第八十四話: ロマンシング詐欺

 
相談事例から“ちょっとためになるお話”

第八十四話: ロマンシング詐欺

 相 談 内 容

 消費者センターからの問合せ。
 相談者21歳。ゲームソフトをダウンロードしたところ、個人情報を削除するため和解金が請求され、言われるまま3月21日に5,800円を2回支払ったという。本人はロマンシング詐欺だといっているが、流出した個人情報を心配している。
 本人があまり詳しい内容を語らないので、何か情報があるか知りたい。

 処 理 概 要 及び 解 説

 ロマンシング詐欺は、ファイル共有ソフト等で不正にダウンロードしたファイルに仕組まれたウイルス(トロイの木馬)により被害に遭う新手の詐欺の手口である。
 複数のニュースサイトの記事を総合すると、このような流れになっている。

 先ず、ファイル共有ソフト上においてあるゲームなどのファイルをダウンロードすると、知らないうちにトロイの木馬も一緒にダウンロードしてしまい、ダウンロードしたソフトを起動すると、住所、氏名、電話番号、アドレスなどの個人情報の入力を促す画面が出るという。
 それら個人情報を送信すると、その個人情報が自動的に「ICO・国際著作権機構」というサイトに送られてしまい、サイト上にそのまま公開され、著作権侵害の旨のメッセージが表示される。

 この公開された個人情報を削除するには、サイト上の「削除申請フォーム」より申請することになるが、申請すると、株式会社ロマンシングというところメールが届き、削除するには「和解金5,800円」を指定口座に支払うよう誘導するというものであった。
 ただ、請求元はソフトの著作権者ではない。

 既に「ICO・国際著作権機構」というサイトは閉鎖されているとのことだが、このウイルスにより2010年3月18日〜24日の間に被害を受けた人は約5500人にのぼるということである。
 この手口は3月22日に発生した長崎市内の中学校校長による生徒名簿等の情報漏えい事件で明るみに出た形となったようである。
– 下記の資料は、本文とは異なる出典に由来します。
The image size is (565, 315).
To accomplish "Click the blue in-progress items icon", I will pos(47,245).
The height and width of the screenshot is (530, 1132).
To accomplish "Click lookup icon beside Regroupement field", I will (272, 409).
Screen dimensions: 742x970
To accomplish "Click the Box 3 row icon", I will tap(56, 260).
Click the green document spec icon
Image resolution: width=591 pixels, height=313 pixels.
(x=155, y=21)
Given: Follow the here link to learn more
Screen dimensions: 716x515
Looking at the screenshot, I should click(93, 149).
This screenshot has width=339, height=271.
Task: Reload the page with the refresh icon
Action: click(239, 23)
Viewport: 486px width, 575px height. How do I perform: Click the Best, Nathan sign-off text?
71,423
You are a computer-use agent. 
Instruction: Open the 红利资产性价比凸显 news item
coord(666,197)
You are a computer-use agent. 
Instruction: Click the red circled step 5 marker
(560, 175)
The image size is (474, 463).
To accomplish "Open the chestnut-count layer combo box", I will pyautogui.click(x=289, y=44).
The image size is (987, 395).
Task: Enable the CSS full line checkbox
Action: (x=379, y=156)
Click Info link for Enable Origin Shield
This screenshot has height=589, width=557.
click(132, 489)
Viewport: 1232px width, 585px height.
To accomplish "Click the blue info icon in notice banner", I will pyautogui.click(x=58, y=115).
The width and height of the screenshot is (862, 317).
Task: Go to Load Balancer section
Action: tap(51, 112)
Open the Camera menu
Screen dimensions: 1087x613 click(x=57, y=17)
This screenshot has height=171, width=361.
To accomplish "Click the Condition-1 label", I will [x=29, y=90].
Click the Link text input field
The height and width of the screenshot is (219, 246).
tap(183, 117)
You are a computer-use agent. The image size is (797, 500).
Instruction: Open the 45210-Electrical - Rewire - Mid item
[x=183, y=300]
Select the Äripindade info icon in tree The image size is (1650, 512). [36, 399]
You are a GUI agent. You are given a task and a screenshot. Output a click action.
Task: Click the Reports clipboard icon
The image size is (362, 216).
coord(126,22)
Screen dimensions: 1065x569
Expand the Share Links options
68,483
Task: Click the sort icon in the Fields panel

 この相談のケースも、ちょうど被害が発生していた期間内の被害であり、請求元の事業者も実際にダウンロードされた複数のソフトの著作権者(著作権者は別に存在し無断で行われているようである)ではなく詐欺の可能性が高いため、請求元が事業者であるとはいえ消費者センターのあっせんに馴染むとは思えないが、どちらにせよ解決には警察の協力が不可欠かもしれないと伝えた。漏えいした個人情報を回収することも不可能である。

 さて、実の本人があまり詳しい内容を話したがらないのも無理はない。もともとファイル共有ソフトを利用したソフトウェアのダウンロードや利用は不正行為であり、今回の被害も、自らの不正行為により遭遇した結果となっているからである。
 ファイル交換ソフトを利用することは、それで被害に遭っても自己責任というばかりか、不正行為につながることもあり、さらに、情報の漏えいにより罪のない第三者にまで被害を拡大させることにもつながるのである。
 この当事者に何より必要なのは、このようなファイル共有ソフトを二度と利用しないための啓発であろう。